▸ Exercise instructions
Could you render the items from the line containing "Find the location" through the end of the items as a JSON list of strings, one string per line, with blank lines and the pictures left out?

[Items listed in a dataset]
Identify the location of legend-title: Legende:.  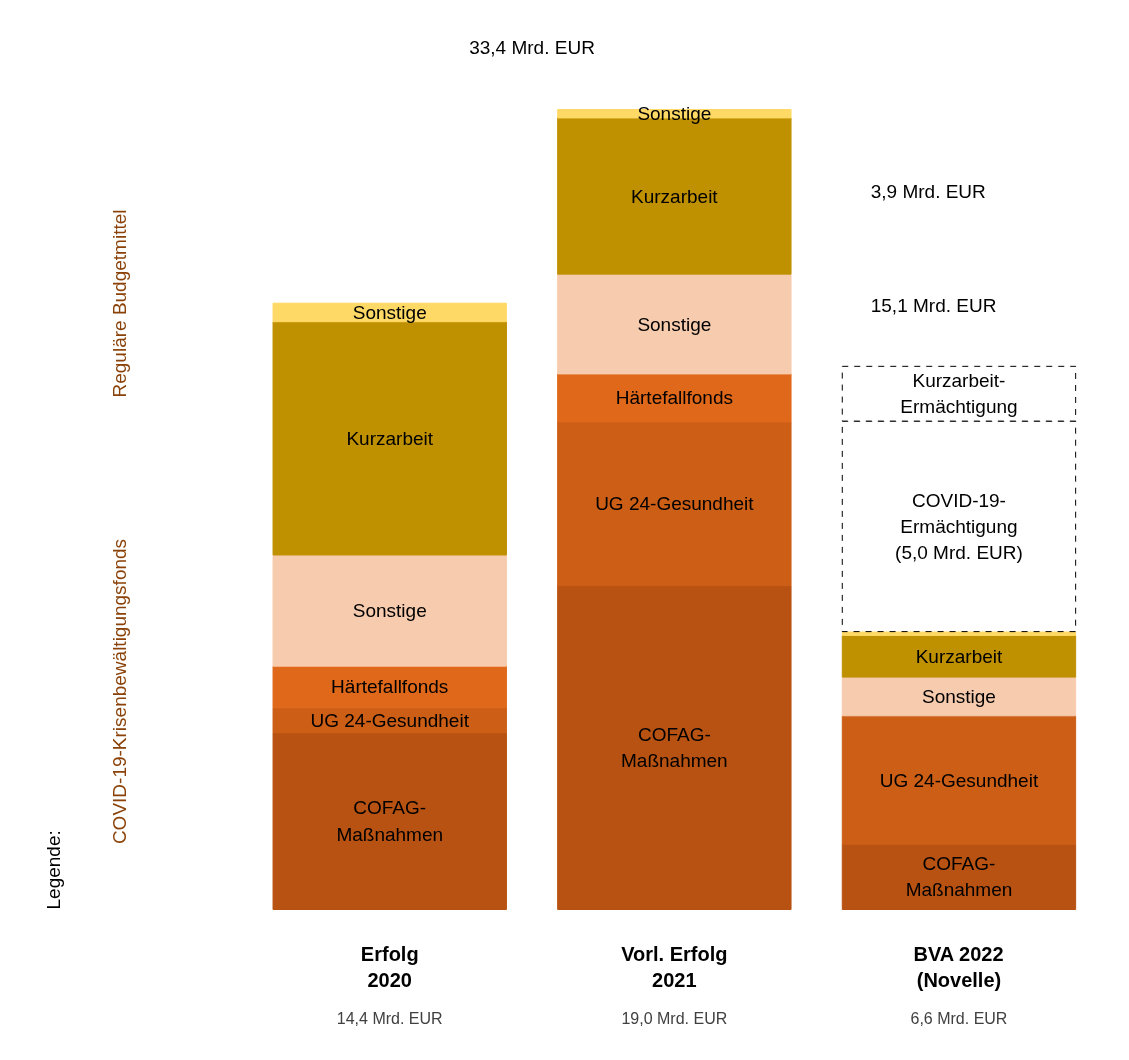
(54, 870).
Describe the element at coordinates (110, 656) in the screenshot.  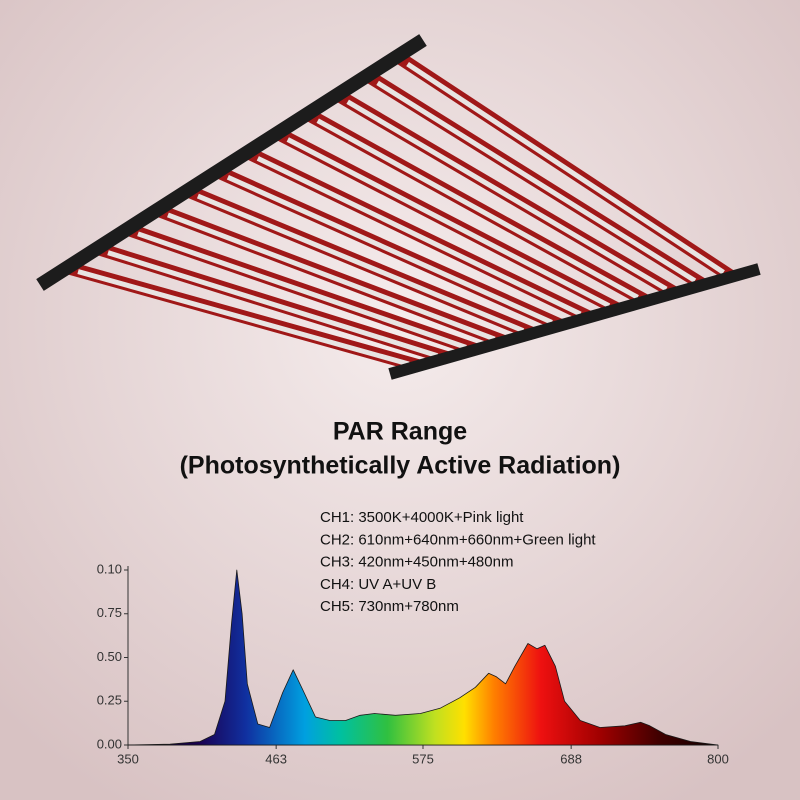
I see `y-tick-label: 0.50` at that location.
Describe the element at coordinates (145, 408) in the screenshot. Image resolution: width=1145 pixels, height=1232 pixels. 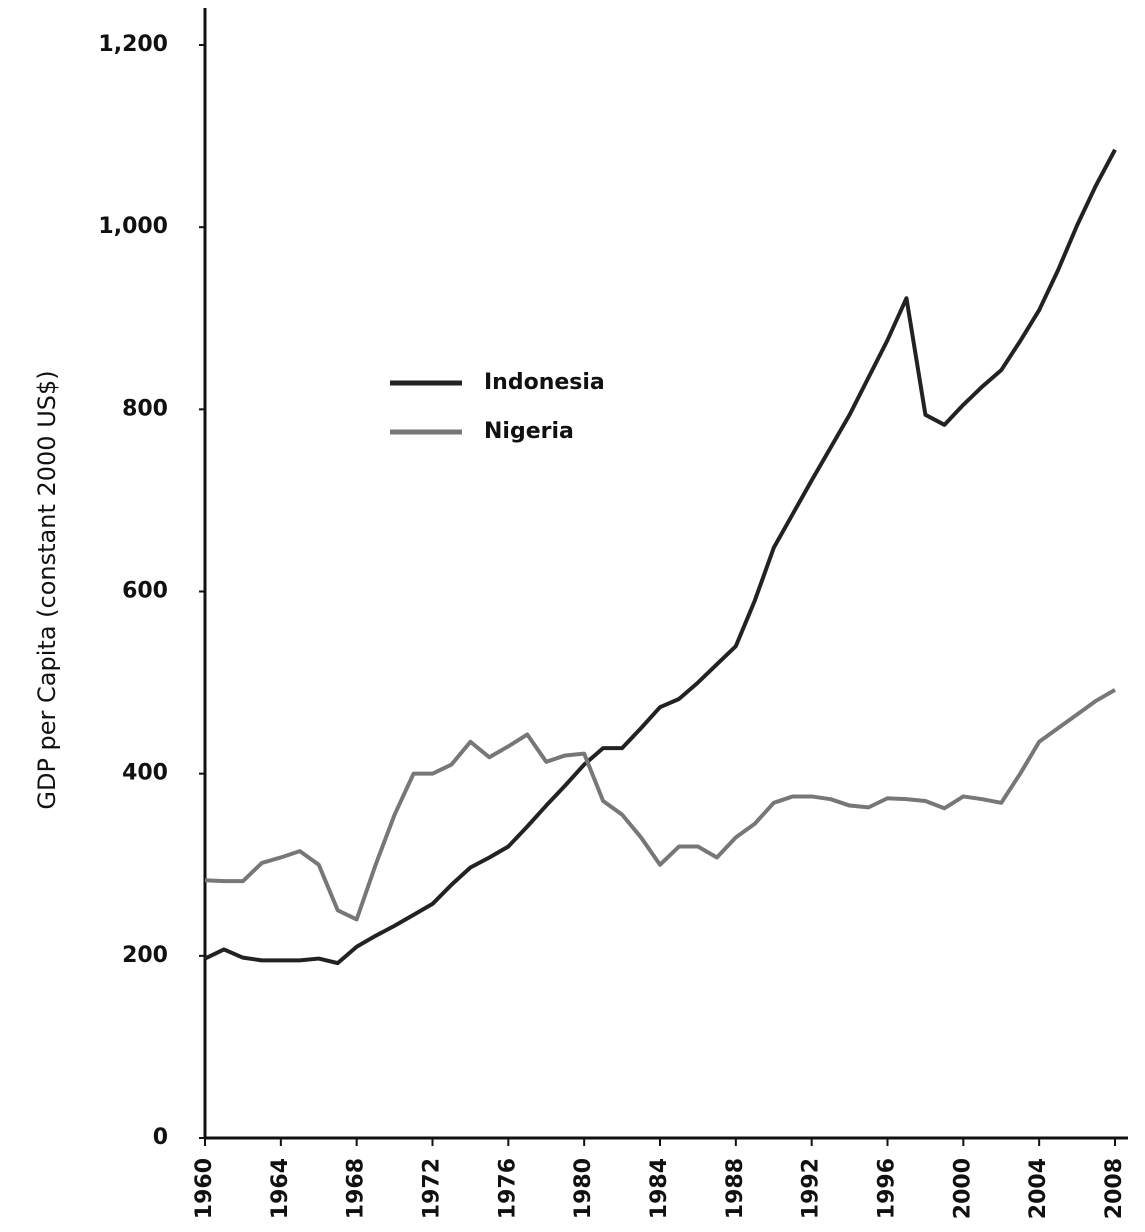
I see `y-tick-label: 800` at that location.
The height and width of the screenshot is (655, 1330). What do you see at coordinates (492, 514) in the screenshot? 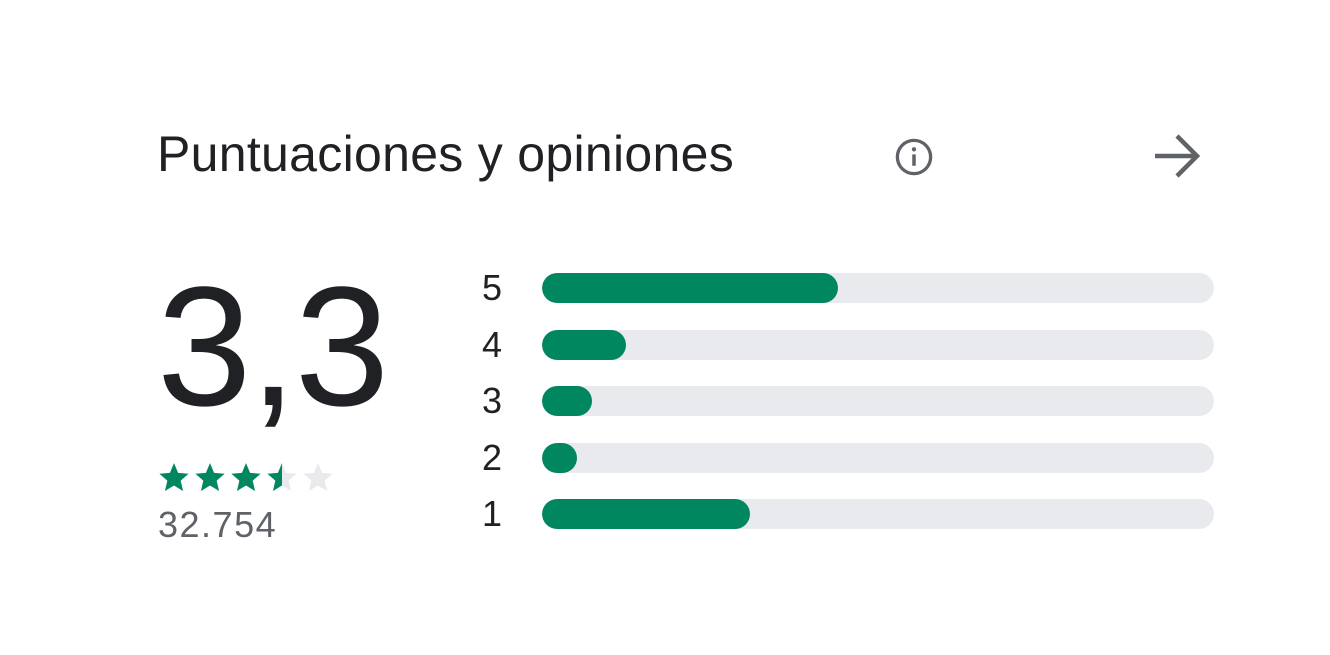
I see `histogram-label: 1` at bounding box center [492, 514].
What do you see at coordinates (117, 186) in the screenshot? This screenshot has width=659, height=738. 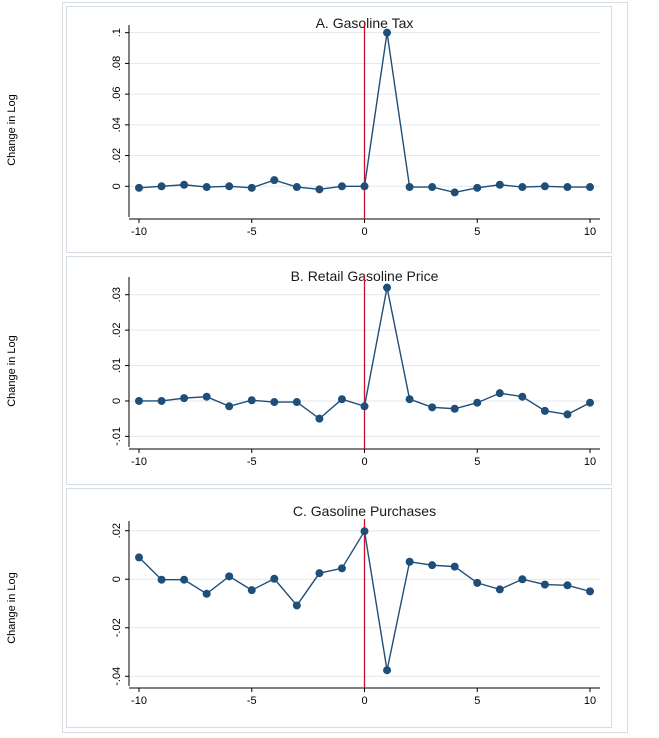 I see `panel-a-ytick-label: 0` at bounding box center [117, 186].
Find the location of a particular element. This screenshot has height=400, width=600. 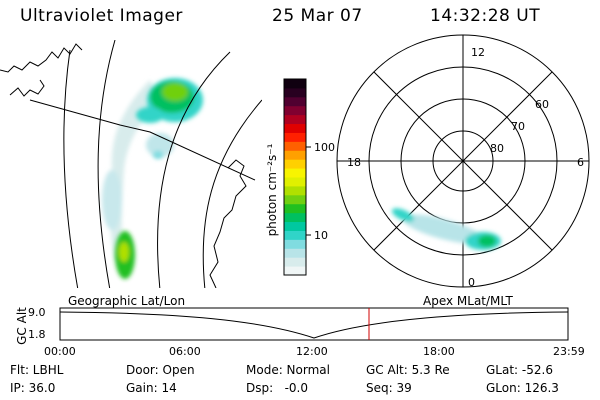

lat-grid-arc-mid is located at coordinates (194, 170).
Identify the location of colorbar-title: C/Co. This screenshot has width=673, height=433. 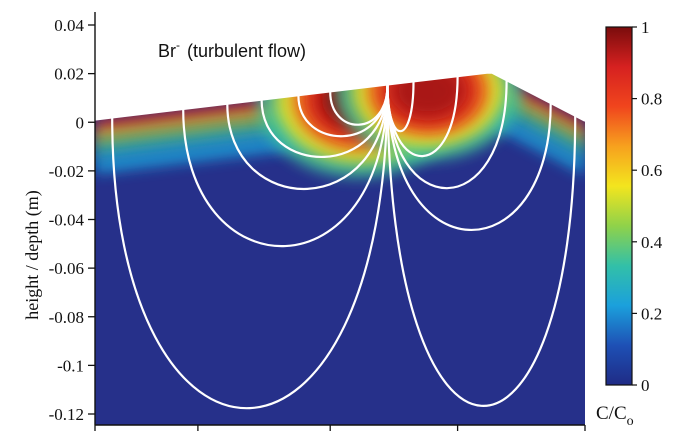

▸ Output below
[
  "Find the location of a particular element. This screenshot has height=400, width=600. ",
  "lat-grid-arc-mid is located at coordinates (194, 170).",
  "Identify the location of colorbar-title: C/Co. This screenshot has width=673, height=433. "
]